Israelite Morality as Unique and Different from Ancient West Asian Morality 

We realise that ancient  law codes functioned as value systems or social visions. Old Testament moral regulations represent a greater concern for the person than do other codes, for higher value is placed on human life. In Babylonian Law the death penalty was used for offences against property; it was not so in Israel. The slave, elsewhere treated as a thing, is given protection in Israel against abuse (Exod. 21:20, 26f). In Assyria gross brutality such as cutting off of hands, cropping of nose or ears prevailed. It was not so in Israel. In the Hammurabi code there was a class distinction in the administration of penalties. In Israel the isolated alien is of equal standing with an Israelite; and kings, such as David and Ahab, are not above the law. Eichrodt explains this to say that where the family breaks down, more legislation for the individual is necessary. However the dignity of the woman is affirmed in the OT. Motivations for observing regulations are given in the OT. Frequently these revolve around the nature of YHWH (Be holy for I am holy- Lev 19:2). But motivations, especially those arising out of historical or theological considerations, are completely absent from the other West Asian compilations. Another difference: None of the legal codes of the ancient world outside the Bible contains laws proscribing lending on interest.  Of course there are also points of similarity between OT and the literature of the ancient West Asia. 

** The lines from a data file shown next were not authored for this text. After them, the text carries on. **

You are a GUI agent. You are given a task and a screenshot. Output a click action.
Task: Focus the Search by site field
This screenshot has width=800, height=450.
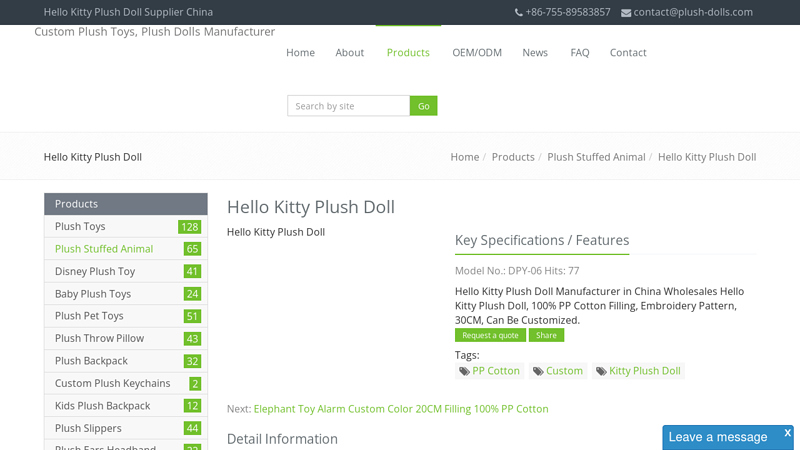click(x=348, y=106)
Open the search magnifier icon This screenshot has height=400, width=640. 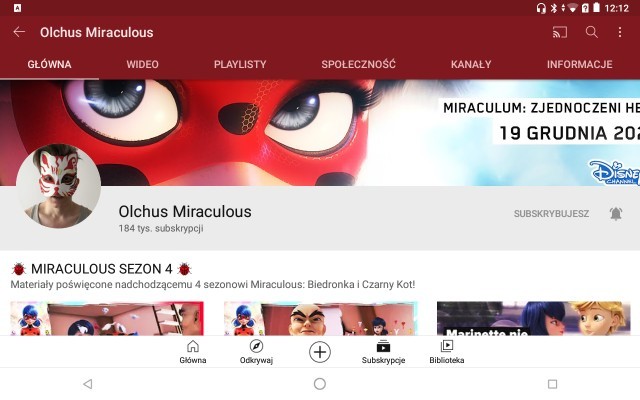pos(591,32)
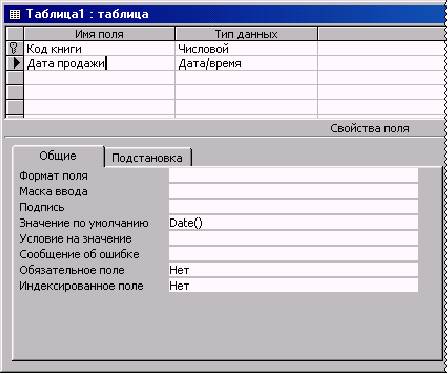Click the Сообщение об ошибке field
The height and width of the screenshot is (374, 448).
tap(293, 254)
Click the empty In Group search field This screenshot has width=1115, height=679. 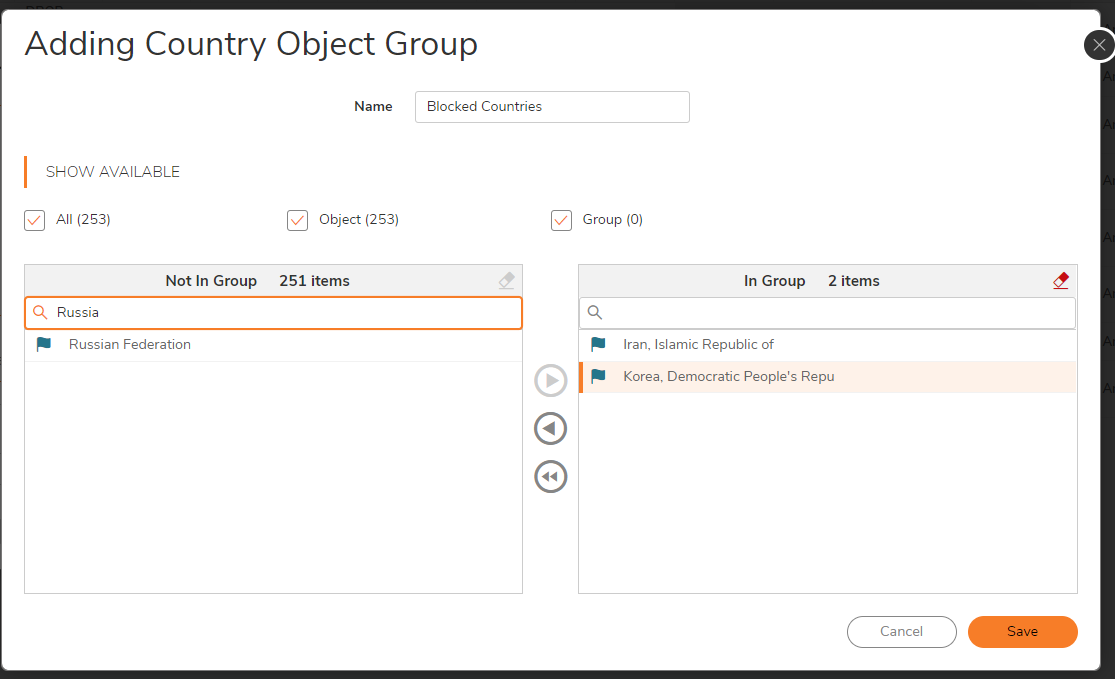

In conclusion, we should also understand that biblical morality was established among God’s people not only by means of law giving. Morality was reemphasized through the prophetic messages, both literary and non-literary prophets (eg: Nathan, Hosea) and wisdom literature of Israel. Moreover, according to the Bible, God supplies morality with not only its source but also its anchor. This anchor is found in the worldview that emerges from the story of salvation that God tells in his Word. This worldview says that God created us in his own image (Gen. 1:27). We fell and profoundly disturbed the condition of well-being that existed under God’s rule (Gen. 3:8). But we were redeemed by a gracious God (Gen. 3:15). This view is crucial for morality. For it is the image of God that provides the basis for the Bible’s teaching on such issues as the sanctity of human life (Gen. 9:8–17), the equality of all humans before God (Job 31:15), and the intrinsic worth and dignity of all people.